◆ Извлечённый текст:
+++

Разум и фантазия
Во второй половине XVIII века женское платье развивалось так по-театральному ярко и стремительно, что портные-мужчины, все еще исходившие из принципа постоянных эволюционных изменений, отказались с ним связываться. Поскольку эволюционный принцип охватывал весь костюм разом, внешние эффекты были едва заметны. В глаза бросалась именно женская мода, становившаяся все более своевольной и причудливой благодаря союзу с приписывавшейся женщинам милой недисциплинированностью. Главенствующая мужская мода, хотя и не уступала женской в мобильности, в целом с середины XVIII века становилась все менее броской и привлекала к себе гораздо меньше внимания — зато пользовалась гораздо б?льшим уважением.
Нарастающее противопоставление внешности обоих полов проступает на парных портретах 1770–1780-х годов, как английских, так и континентальных, популярных гравюрах и модных картинках, где рядом представлены мужские и женские фигуры. Мужские костюмы, хотя все еще преимущественно шелковые и украшенные вышивкой, сочетающиеся с париками и кружевом на рубашке, заметно убавили в объеме, в то время как женская фигура удивительным образом расширилась. В самом начале XVIII века мужчины все еще придерживались барочного идеала в одежде, в том числе надевали огромные парики, а женщины выглядели более сдержано, зажато, их фигуры казались меньше. Однако к 1775 году мужские портные, стремившиеся к изысканности, и модистки, давшие волю женской фантазии, изменили это соотношение.

+++

◆ Перечень материала:

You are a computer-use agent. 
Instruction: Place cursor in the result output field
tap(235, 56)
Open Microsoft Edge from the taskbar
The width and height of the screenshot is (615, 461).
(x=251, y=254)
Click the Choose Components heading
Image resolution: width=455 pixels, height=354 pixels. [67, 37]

+++

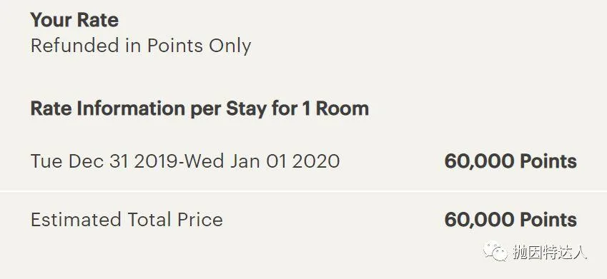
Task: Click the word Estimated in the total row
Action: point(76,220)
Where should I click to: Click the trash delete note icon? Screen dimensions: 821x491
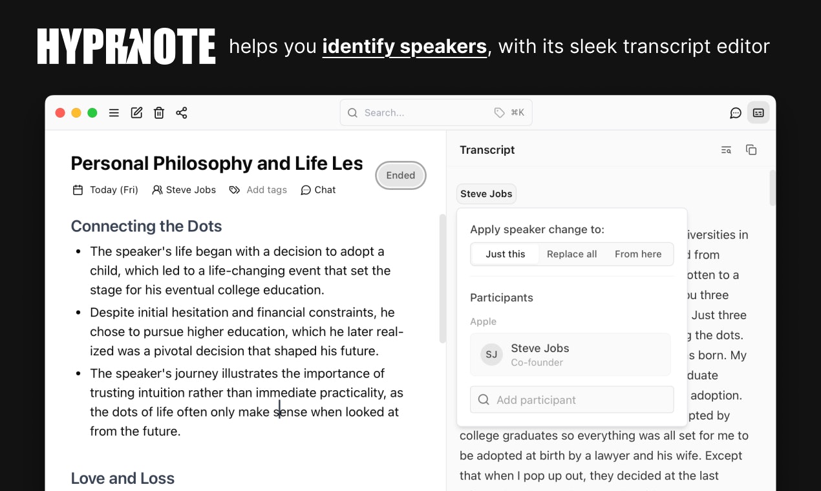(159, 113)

+++

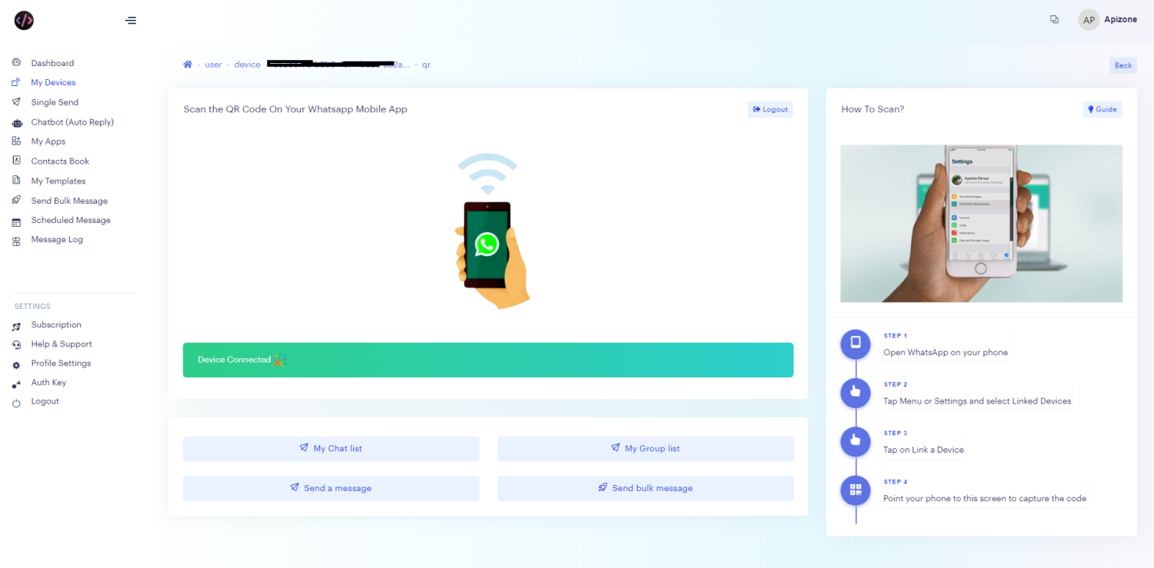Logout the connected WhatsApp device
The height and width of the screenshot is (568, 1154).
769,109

+++

◆ Условие задания 1: Изложите суть текста о моде XVIII века в двух предложениях.
◆ Условие задания 2: Верните из текста о моде XVIII века без изменений фрагмент, который начинается со слов, содержащих «Разум и фантазия», и заканчивается словами «гораздо б?льшим уважением.».
Материал здесь никакой роли не играет.

◆ Итог работы 1: Во второй половине XVIII века женская мода развивалась ярко, стремительно и причудливо и бросалась в глаза, а мужская становилась всё менее броской, но пользовалась гораздо большим уважением. Парные портреты, гравюры и модные картинки 1770–1780-х годов показывают, что мужские костюмы заметно убавили в объёме, а женская фигура расширилась, так что к 1775 году соотношение, существовавшее в начале века, изменилось.

◆ Итог работы 2:
Разум и фантазия
Во второй половине XVIII века женское платье развивалось так по-театральному ярко и стремительно, что портные-мужчины, все еще исходившие из принципа постоянных эволюционных изменений, отказались с ним связываться. Поскольку эволюционный принцип охватывал весь костюм разом, внешние эффекты были едва заметны. В глаза бросалась именно женская мода, становившаяся все более своевольной и причудливой благодаря союзу с приписывавшейся женщинам милой недисциплинированностью. Главенствующая мужская мода, хотя и не уступала женской в мобильности, в целом с середины XVIII века становилась все менее броской и привлекала к себе гораздо меньше внимания — зато пользовалась гораздо б?льшим уважением.